**** SUPPLIED MATERIAL ****

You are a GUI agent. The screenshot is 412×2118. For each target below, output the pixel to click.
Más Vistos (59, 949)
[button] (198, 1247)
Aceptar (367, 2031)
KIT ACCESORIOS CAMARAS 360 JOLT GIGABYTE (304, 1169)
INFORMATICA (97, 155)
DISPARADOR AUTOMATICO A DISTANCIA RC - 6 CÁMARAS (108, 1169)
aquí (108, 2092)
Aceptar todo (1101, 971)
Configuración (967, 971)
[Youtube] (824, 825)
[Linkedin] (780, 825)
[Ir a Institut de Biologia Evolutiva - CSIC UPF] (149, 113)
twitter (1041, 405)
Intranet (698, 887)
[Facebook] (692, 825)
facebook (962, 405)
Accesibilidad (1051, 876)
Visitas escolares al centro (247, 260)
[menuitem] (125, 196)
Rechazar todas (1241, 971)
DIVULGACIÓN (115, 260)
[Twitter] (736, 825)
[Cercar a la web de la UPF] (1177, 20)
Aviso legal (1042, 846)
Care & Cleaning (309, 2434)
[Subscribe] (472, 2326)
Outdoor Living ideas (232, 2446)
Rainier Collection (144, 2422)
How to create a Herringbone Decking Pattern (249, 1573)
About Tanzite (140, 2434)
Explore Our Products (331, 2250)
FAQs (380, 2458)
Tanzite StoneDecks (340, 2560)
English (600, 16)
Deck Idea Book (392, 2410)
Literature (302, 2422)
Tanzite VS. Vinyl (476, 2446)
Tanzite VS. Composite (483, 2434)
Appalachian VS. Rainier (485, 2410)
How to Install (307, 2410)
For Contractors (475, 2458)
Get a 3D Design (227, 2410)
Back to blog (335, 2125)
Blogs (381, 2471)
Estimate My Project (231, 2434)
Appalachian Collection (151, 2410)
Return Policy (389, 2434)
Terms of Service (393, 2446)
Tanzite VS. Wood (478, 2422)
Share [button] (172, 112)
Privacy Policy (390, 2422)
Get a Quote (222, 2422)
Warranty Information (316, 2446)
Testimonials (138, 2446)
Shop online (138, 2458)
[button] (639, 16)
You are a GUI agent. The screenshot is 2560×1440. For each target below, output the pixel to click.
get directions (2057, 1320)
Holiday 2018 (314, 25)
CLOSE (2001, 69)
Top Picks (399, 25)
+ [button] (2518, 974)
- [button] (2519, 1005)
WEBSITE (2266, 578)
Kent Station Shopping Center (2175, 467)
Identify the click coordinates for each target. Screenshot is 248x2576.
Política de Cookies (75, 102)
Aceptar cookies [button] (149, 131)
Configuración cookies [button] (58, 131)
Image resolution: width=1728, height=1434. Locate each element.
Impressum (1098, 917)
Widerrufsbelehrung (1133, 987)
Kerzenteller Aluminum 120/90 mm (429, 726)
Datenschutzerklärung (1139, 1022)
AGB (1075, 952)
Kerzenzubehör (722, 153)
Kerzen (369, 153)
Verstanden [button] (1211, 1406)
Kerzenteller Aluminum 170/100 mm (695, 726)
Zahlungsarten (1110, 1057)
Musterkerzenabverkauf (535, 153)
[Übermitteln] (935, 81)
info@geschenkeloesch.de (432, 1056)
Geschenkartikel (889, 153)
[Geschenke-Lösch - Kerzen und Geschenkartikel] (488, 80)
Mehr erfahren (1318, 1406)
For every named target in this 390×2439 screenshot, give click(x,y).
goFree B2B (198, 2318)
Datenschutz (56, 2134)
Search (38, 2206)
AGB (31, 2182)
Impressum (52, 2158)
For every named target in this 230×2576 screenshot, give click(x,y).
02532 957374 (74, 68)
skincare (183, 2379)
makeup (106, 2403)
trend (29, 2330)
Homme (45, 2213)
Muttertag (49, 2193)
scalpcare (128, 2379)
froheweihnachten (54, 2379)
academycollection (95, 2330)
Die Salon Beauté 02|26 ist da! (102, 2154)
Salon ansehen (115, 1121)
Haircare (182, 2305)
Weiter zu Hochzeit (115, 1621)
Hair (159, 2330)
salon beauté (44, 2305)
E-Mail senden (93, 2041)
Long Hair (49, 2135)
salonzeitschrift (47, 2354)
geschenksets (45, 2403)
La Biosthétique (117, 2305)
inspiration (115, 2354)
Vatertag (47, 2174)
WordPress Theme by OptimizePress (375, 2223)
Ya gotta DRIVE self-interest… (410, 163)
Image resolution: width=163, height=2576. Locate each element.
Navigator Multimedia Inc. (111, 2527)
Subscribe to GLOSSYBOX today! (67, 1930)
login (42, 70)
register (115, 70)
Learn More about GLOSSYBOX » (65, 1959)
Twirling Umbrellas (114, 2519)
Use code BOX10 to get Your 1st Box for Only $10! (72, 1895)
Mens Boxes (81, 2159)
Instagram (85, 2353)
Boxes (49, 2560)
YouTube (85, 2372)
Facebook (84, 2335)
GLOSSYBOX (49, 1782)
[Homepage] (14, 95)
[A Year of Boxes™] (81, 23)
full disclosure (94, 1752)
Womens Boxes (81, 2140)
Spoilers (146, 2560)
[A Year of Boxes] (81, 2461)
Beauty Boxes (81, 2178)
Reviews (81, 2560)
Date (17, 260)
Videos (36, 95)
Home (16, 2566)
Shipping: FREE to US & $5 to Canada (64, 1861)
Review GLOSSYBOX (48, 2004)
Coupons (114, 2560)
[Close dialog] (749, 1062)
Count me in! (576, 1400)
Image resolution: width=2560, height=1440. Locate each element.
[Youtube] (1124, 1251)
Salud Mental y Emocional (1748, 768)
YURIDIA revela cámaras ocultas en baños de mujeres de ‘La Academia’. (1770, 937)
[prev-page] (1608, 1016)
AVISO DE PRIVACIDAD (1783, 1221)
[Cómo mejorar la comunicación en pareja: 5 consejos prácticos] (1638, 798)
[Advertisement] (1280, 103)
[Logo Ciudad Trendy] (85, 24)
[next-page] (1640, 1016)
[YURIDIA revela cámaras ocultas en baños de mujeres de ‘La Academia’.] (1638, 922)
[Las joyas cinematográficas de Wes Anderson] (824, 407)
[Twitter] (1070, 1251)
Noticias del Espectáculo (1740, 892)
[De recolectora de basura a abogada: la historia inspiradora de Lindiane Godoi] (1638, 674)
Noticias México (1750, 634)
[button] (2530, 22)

****

ASSIGNMENT:
A word-for-word copy of the lines above from the one with "- [button] (2519, 1005)" through the one with "Image resolution: width=1728, height=1434.", inclusive, is the only output wanted.

COMPLETED EXERCISE:
- [button] (2519, 1005)
WEBSITE (2266, 578)
Kent Station Shopping Center (2175, 467)
Identify the click coordinates for each target. Screenshot is 248x2576.
Política de Cookies (75, 102)
Aceptar cookies [button] (149, 131)
Configuración cookies [button] (58, 131)
Image resolution: width=1728, height=1434. Locate each element.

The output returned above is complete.